To wit: Emily Blunt, who outright stole the movie that began life as EDGE OF TOMORROW and became LIVE DIE REPEAT from Tom Cruise as a female action hero, is the lead of this one, and so the movie has been anticipated by some as another chance for her to kick ass.
The impression that this might be what you are in for, going to see this one, is only increased by the intelligence that the filmmakers were offered a much bigger budget if they replaced Blunt with a male lead and that they quite rightly stuck by their guns and kept her.
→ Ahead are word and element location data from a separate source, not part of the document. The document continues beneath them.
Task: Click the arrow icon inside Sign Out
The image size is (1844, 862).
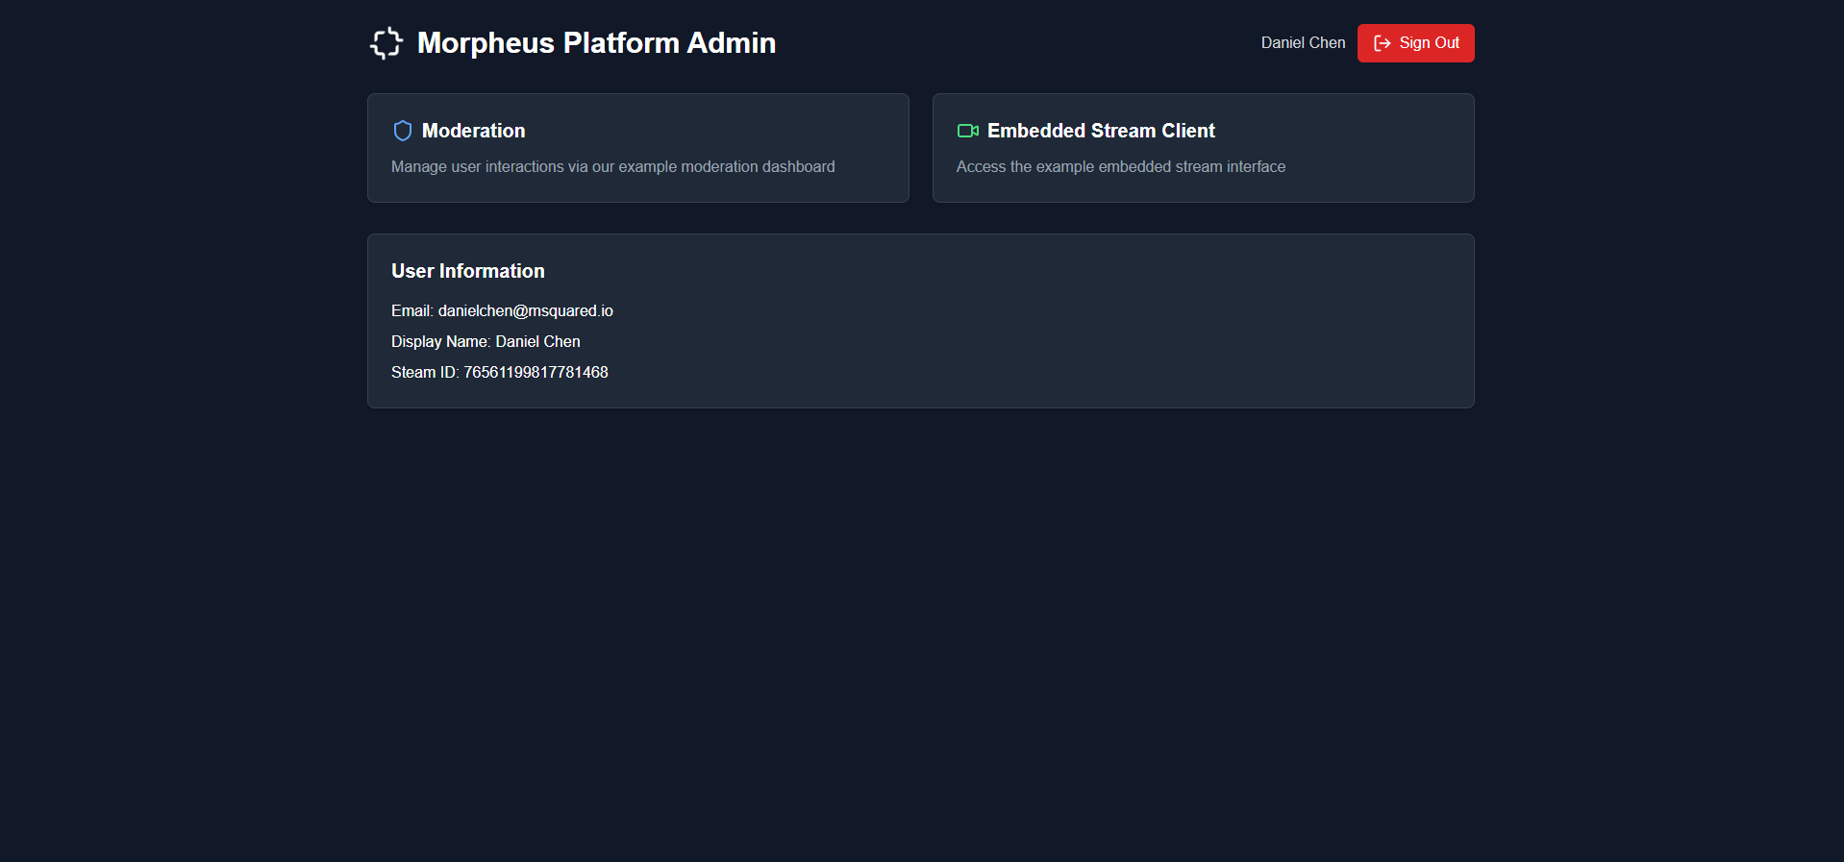Action: [x=1383, y=43]
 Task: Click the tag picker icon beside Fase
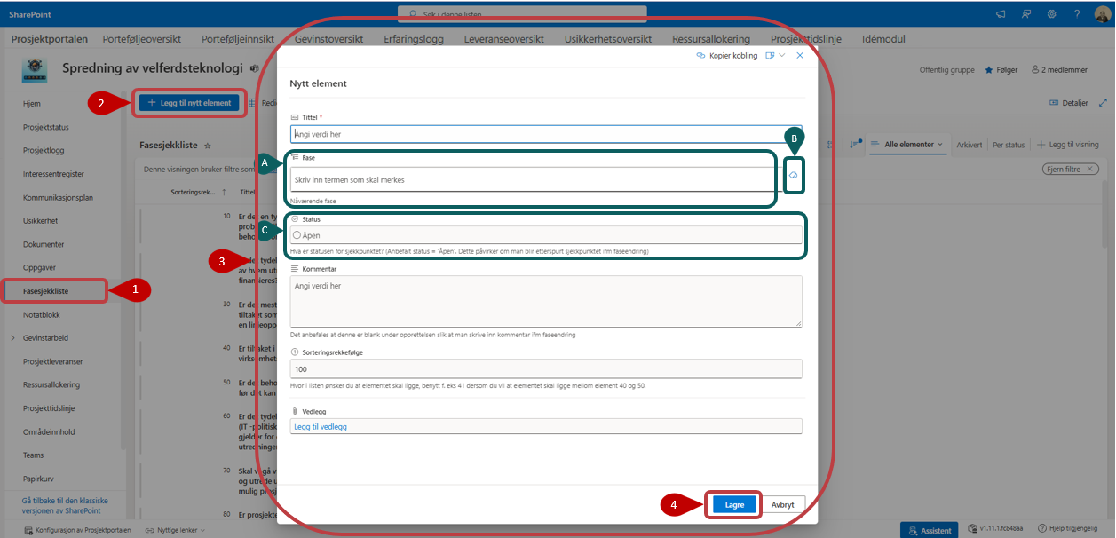793,176
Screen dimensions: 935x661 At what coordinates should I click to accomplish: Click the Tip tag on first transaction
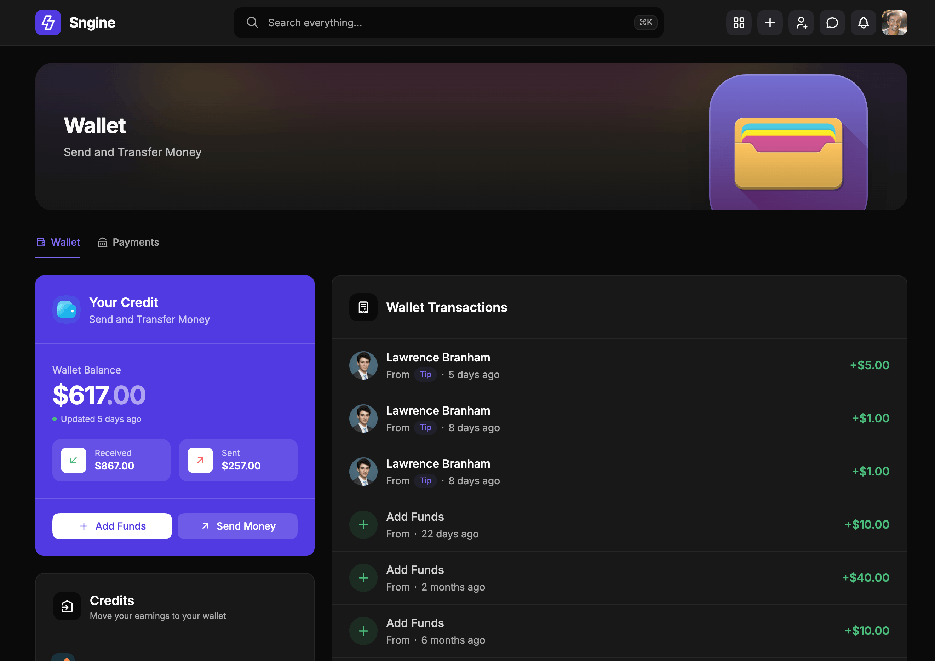426,375
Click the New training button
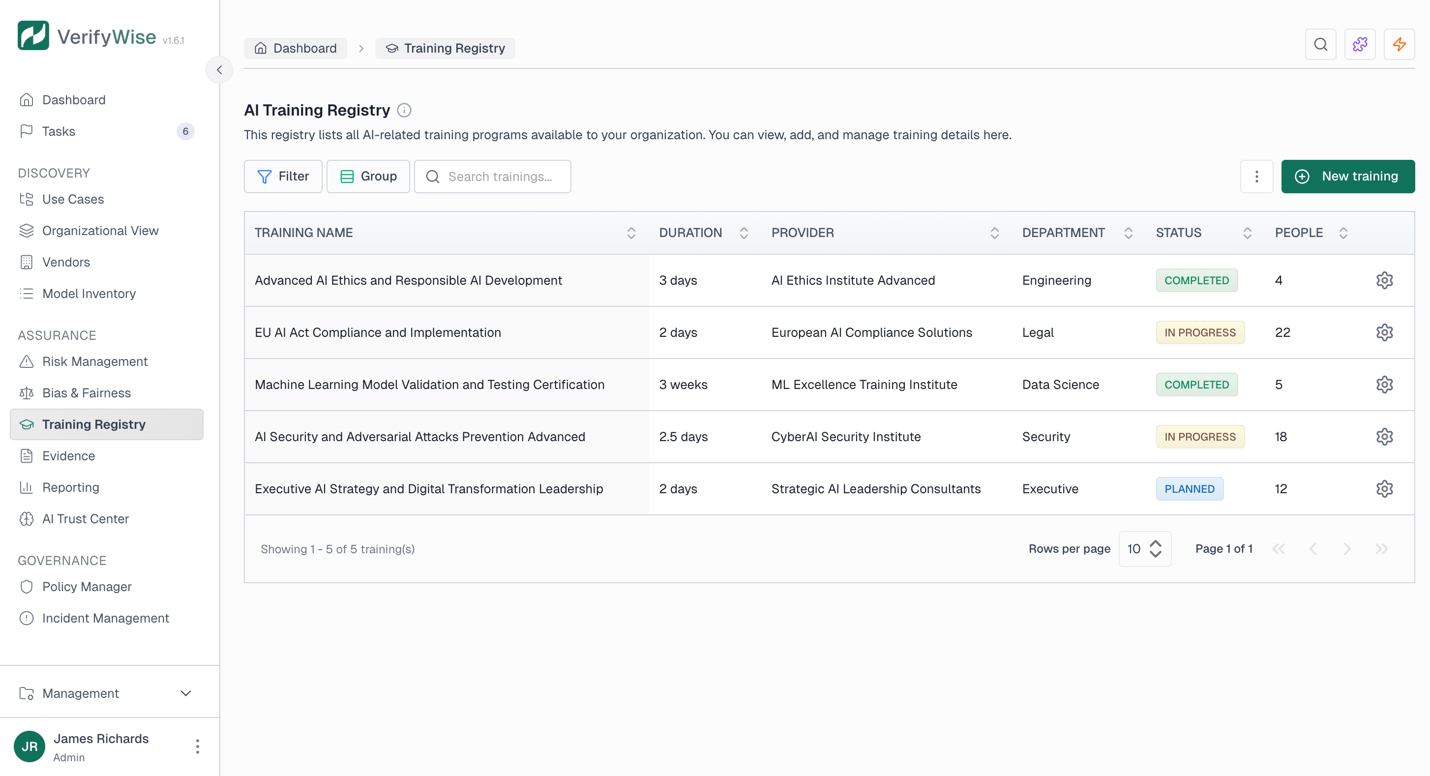 [1348, 176]
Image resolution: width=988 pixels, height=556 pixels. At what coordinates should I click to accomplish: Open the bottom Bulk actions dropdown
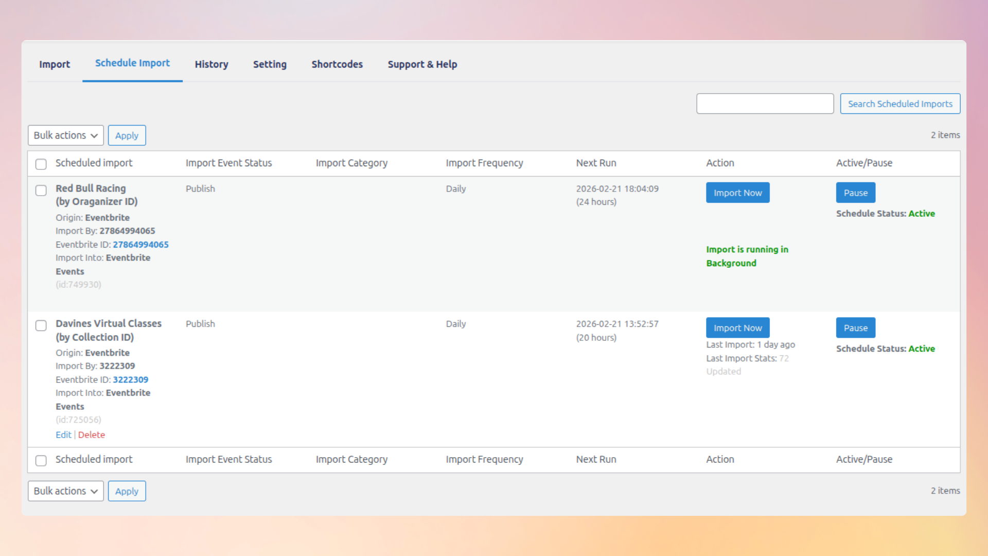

So what you need to know is this: while the movie establishes right away that her character is a highly competent law enforcement professional and that she is many ways more formidable than some of the males around her, she is almost immediately drafted into an inter-agency task force where she is the junior partner, and where she gets to do very little that distinguishes her as a hero.
She is in over her head, ethically and procedurally; she doesn’t have the experience to navigate these waters, and the movie rides largely on whether the moral swamp she has entered by agreeing to this assignment will, or will not, destroy her. She is the lead; the drama plays out on her face. But don’t expect her to headline any action set-pieces beyond the first five minutes. That’s not what this movie is about.
Not that it’s short on thrills. There’s that opening action set piece. There’s a Mexican border crossing that is a long, agonizing wait for something terrible to happen – which is not a mystery; it will. There’s another setpiece set in a smuggling tunnel. There’s Josh Brolin as the head of the operation, who is just a little too jokingly casual about matters of life and death. And there’s Benicio del Toro, as the world-weary participant who takes a shine to Blunt’s character but just might be more dangerous to her than he seems.
So, yeah, the female lead is forced by design to be somewhat more passive than her instincts would allow, but again, the drama plays out on her face, on the eyes that never stop looking, the soul that is steadily more wounded and appalled. Blunt gives what is likely the best actress performance I have seen this year.
It is a great film. Possibly even a capital-G Great Film. But if you’re looking to see an action heroine take charge and kick butt, it is not in this movie. It’s a much different dynamic, and not a less powerful one.
For those who wanna know if it’s big-screen material (and Oh God, I hate that), the aerial photography and the wide-open but still claustrophobic streets of Juarez absolutely are, and the tension that plays out absolutely is.
SICARIO is starting to disappear from theatres, to make way for the bigger fall releases, but is very much worth the trip.